Usually I get over a big Arsenal defeat by spending the evening on football forums such as Goonersworld and 606 moaning about what went wrong. It may mean that I am unpopular on the football forums, but at least the Mrs finds me more bearable afterwards and I don’t spend the evening stomping around like a two year old who didn’t get the toy he wanted!
Usually, the next game, (or occasionally the one after that) Arsenal bounce back and put a run together. The last month though, has been different. An FA Cup defeat to Stoke could be put down to a weakened team and the fact that we had some big games coming up. I had a bit of a moan but wasn’t too bothered – we should be aiming higher than the FA Cup.
I thought the Villa match was the perfect way to put to bed the Cup exit and put pressure on Chelsea and Utd. It could have been a good way to warm up for the big games. Dropping points was a disappointment and again I had a bit of a moan, but so long as we put in good performances against Utd and Chelsea it was a good point and Villa had already taken points off the other big clubs.
Then came the United game, after two disappointing results surely the team would be up for this one, we’d come out all guns blazing, full of adrenaline, fight and passion? Instead I would describe the performance as lacklustre, we never really got going. It was as if we lacked motivation, we lacked the desire to get stuck in. As in the previous two games we seemed to think that if we kept passing the ball around then goals would come. They didn’t and once we conceded we ran out of ideas. This took not only an evening of moaning on Goonersworld to get over, but most of the next morning too.

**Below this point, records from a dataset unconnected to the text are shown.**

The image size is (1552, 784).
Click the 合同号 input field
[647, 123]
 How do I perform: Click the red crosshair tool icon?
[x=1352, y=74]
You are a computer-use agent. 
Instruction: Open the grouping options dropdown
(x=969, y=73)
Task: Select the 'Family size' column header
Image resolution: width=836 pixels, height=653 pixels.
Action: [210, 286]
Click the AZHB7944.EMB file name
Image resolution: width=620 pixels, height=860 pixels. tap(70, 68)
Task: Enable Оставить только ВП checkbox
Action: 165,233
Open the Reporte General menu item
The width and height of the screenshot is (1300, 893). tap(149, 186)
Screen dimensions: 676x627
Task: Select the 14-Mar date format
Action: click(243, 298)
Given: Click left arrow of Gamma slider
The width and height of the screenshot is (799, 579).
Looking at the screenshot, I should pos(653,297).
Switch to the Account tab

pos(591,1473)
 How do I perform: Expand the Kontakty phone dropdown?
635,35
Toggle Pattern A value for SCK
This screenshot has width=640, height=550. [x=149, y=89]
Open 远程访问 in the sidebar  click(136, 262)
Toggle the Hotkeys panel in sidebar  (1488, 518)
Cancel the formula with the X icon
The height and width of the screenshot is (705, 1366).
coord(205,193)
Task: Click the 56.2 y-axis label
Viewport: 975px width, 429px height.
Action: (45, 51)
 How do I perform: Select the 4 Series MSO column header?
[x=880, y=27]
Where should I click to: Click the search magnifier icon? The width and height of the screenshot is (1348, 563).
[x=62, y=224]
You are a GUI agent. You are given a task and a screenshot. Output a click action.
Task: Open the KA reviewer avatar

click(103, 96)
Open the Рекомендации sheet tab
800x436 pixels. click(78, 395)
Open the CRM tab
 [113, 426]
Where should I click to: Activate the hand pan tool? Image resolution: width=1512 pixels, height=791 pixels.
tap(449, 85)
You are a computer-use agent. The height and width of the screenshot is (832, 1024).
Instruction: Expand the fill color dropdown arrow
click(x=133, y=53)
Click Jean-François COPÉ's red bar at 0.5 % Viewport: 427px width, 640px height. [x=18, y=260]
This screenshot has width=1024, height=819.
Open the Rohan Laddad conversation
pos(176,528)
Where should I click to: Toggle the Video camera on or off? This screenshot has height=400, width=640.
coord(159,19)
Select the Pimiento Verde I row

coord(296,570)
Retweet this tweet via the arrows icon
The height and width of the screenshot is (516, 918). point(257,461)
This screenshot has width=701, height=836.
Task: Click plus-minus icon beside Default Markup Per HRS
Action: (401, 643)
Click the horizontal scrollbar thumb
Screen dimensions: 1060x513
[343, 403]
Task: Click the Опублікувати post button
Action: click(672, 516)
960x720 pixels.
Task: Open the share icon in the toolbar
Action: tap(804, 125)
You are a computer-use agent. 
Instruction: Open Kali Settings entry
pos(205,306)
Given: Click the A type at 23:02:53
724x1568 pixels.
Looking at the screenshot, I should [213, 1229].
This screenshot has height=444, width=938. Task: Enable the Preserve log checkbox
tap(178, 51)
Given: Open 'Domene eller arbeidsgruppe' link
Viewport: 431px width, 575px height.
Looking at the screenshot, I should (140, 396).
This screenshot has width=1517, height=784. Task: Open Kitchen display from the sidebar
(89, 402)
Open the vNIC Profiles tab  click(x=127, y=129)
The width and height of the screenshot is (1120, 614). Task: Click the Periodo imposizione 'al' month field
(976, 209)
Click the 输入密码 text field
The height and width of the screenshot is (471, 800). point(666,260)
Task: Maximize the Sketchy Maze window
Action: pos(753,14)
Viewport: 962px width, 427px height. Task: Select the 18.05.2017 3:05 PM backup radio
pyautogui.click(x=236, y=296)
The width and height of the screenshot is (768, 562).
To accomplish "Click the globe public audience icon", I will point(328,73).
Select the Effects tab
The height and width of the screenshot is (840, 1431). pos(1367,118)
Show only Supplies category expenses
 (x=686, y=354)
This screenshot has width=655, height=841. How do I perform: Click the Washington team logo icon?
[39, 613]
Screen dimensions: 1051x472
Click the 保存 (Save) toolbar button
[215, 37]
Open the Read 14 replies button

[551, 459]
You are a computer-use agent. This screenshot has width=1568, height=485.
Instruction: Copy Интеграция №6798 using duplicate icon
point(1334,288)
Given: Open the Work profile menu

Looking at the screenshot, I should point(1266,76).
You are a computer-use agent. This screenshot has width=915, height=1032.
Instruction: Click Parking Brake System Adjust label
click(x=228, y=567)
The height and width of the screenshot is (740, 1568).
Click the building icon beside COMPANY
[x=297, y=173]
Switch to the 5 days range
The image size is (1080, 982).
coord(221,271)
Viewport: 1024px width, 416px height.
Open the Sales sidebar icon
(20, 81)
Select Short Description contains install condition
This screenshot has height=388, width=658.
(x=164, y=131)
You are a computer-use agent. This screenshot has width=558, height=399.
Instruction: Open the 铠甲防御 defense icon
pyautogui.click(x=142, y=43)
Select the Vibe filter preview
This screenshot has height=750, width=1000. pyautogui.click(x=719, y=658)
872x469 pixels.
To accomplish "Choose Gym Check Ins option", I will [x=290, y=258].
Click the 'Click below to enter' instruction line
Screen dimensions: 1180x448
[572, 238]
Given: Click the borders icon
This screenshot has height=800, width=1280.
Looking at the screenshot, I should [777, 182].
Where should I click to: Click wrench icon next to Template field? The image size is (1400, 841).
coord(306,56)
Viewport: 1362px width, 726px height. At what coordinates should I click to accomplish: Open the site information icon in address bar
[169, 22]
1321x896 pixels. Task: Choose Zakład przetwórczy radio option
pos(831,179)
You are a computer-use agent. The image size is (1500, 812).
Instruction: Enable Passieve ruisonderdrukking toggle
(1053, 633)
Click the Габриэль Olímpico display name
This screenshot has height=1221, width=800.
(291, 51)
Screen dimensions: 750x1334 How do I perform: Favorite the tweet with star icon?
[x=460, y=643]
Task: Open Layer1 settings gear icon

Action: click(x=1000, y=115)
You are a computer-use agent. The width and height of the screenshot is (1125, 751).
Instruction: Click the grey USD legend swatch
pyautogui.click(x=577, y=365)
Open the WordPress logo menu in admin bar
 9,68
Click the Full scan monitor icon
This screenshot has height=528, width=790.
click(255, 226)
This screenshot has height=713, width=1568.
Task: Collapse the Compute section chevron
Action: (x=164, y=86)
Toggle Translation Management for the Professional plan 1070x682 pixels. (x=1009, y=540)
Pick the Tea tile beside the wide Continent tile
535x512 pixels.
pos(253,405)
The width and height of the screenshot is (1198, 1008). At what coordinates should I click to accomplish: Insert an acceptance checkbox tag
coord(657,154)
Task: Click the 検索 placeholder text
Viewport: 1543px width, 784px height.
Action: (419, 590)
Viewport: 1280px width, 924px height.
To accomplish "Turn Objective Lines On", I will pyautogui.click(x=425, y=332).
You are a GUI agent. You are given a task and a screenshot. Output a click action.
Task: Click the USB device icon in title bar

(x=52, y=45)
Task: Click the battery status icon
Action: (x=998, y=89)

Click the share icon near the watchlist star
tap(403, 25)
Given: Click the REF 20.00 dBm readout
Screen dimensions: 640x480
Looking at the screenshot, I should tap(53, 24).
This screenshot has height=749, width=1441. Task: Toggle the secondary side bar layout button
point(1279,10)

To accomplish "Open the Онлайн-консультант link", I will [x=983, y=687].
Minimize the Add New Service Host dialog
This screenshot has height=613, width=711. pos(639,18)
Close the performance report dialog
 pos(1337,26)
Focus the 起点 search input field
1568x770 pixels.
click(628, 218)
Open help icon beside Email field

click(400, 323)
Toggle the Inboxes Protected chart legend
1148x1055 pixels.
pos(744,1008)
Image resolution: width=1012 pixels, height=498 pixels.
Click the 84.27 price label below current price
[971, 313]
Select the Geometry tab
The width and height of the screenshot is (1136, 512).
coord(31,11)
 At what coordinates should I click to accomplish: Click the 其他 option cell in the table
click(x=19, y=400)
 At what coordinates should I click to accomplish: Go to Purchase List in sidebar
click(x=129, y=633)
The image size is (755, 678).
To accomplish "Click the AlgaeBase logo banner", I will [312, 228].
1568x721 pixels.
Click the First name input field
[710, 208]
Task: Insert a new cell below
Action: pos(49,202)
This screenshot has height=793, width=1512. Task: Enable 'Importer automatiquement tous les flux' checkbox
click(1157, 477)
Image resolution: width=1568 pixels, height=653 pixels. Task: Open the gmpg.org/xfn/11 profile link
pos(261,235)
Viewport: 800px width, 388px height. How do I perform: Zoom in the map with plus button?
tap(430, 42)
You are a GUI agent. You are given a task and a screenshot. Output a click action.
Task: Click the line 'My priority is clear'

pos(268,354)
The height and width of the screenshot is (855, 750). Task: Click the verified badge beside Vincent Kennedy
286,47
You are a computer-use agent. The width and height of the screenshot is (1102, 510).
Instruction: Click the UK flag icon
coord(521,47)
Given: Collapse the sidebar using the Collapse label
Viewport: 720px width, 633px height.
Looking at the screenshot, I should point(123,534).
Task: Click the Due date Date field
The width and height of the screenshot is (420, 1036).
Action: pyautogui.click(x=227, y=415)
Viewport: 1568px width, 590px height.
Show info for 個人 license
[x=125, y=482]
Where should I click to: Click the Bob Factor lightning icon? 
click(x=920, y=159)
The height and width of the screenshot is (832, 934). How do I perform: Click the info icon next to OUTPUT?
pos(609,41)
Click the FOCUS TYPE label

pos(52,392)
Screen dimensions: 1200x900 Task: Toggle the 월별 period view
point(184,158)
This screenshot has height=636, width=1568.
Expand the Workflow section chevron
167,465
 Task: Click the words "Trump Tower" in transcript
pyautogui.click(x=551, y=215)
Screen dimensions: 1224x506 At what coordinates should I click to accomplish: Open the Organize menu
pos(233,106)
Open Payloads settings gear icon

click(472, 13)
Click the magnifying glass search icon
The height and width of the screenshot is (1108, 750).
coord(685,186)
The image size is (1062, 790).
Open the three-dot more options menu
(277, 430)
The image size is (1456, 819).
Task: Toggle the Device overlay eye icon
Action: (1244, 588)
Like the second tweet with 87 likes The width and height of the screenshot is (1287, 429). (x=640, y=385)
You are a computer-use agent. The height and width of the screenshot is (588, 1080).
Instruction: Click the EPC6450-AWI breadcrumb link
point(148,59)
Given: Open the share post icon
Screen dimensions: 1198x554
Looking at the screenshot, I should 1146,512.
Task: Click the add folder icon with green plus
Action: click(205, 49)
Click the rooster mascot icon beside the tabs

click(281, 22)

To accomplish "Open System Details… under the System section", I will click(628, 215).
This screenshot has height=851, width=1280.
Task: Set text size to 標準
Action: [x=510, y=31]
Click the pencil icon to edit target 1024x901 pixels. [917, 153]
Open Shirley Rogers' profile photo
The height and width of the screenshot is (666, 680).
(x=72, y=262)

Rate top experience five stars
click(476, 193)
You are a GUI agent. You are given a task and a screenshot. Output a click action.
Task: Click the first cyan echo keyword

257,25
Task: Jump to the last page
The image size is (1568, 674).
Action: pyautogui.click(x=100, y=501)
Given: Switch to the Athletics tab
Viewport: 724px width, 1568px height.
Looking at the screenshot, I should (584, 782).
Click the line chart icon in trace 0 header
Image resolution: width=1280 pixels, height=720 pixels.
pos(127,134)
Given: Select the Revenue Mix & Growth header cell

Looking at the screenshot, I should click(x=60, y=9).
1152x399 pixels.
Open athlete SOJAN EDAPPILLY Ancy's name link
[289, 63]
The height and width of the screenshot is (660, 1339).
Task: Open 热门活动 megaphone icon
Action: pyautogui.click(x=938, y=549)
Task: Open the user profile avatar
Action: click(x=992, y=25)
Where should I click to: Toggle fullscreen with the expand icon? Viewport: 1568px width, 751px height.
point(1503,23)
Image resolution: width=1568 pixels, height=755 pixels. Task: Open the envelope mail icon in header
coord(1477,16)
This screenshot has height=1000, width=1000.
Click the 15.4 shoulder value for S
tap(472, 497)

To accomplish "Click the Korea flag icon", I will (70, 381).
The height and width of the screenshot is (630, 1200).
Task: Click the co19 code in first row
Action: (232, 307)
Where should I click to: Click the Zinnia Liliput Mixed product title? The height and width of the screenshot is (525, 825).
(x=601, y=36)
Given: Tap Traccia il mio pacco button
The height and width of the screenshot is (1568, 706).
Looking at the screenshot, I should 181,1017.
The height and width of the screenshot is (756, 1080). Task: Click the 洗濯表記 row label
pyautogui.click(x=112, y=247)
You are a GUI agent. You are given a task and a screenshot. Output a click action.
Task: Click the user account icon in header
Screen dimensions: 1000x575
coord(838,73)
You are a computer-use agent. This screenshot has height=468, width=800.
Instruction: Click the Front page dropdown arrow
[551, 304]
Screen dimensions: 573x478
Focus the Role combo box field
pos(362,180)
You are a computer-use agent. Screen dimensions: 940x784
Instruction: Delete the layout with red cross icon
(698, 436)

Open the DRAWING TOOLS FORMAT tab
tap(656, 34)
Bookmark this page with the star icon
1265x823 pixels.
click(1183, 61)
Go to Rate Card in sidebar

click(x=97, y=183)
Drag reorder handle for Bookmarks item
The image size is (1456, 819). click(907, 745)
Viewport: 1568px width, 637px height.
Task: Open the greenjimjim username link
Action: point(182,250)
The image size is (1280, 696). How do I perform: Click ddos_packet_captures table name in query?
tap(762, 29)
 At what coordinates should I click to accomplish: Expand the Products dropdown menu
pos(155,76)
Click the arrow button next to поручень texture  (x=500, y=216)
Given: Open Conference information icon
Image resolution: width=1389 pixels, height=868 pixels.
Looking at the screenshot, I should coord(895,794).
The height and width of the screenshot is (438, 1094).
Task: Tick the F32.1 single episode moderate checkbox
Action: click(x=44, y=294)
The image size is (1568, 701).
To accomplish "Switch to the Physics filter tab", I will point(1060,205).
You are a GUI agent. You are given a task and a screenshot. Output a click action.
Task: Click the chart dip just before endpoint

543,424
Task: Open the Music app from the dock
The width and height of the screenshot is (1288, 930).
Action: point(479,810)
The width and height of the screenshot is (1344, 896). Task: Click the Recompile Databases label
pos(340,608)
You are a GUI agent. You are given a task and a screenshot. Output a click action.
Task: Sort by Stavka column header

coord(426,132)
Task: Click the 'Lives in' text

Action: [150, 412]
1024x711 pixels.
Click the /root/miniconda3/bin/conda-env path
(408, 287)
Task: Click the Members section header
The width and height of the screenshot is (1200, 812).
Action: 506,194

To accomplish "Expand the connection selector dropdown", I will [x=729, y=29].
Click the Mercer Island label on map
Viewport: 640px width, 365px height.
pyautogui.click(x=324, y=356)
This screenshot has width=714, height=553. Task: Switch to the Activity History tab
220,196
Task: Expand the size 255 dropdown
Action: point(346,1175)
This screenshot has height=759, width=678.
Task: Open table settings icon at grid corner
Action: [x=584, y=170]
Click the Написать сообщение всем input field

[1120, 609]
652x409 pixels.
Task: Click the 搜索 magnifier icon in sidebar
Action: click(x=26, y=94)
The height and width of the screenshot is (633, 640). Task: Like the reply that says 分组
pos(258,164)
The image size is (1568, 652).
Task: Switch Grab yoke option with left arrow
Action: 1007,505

By then I was really looking forward to the Chelsea game, Wenger would have given them a good telling off (Liverpool half time team talk style), he would have had a week to work in training on the recent issues, the team would be ready to fight back and get back in the title race. In the days of old Arsenal would have reacted to a defeat like the United one by scoring four or five goals in the next game. I genuinely expected us to get a result against Chelsea and be back in the title race. Instead the same old story of plenty of possession, no end product and a few moments of sloppy defending meant our title race was as good as over.
This again took a few rants to get over. Our chances of winning the title were as good as over, we hadn’t won in four games (losing three of them) and more than anything we hadn’t responded well to any of the defeats. It was as if the players didn’t believe in themselves and every point dropped just reinforced this lack of belief.
By the time of the Liverpool game our title race was over, the pressure was off. As always (despite being negative on forums) I expected us to win. With our recent run of results, just as in the last two games I expected us to come out all guns blazing. In the end we won one-nil, it was a battling performance, but nothing spectacular. A good result to go into the Champions League first leg on though.
With Chelsea dropping points, the title race is still within our grasp, although we are as likely to drop points as Utd or Chelsea and realistically it would take something special, even miraculous to win the league. But we had a relatively easy Champions League draw, confidence should have been high following the win against Liverpool and maybe our poor form domestically could be covered up by a run in the Champions League?
So last night I settled myself in front of the TV, with high expectations (you’d have thought I’d have learnt my lesson by now) thinking “this is the game where we get our season back on track”. Eleven minutes in and I’m swearing at the TV already. Whilst I was delighted when Campbell scored the away goal, part of me knew that this performance wasn’t the reaction to recent defeats that it should have been. Then that free kick was given and scored in a ridiculous manner. To be honest I expected a reaction from us, I thought we’d go on and win!
In seasons gone by, Arsenal would have reacted to such a decision by showing togetherness. They would have fought, kicked, pressurised and in the face of adversity found a strength to come back. The likes of Adams, Vieira and co would have used the decision as a motivation – in the same way that Arshavin reacted to being fouled by a United player earlier in the season – by getting up, dusting himself down and scoring a screamer.
So I now find my team six points off the top of the Premiership Table and trailing 2-1 but with an away goal in the Champions League. Neither the Premiership or the Champions League are completely out of our grasp. The disappointment experienced in the last month, however, leads me to err on the side of caution. If I get my hopes up of a comeback in either competition then I am setting myself up for a disappointment.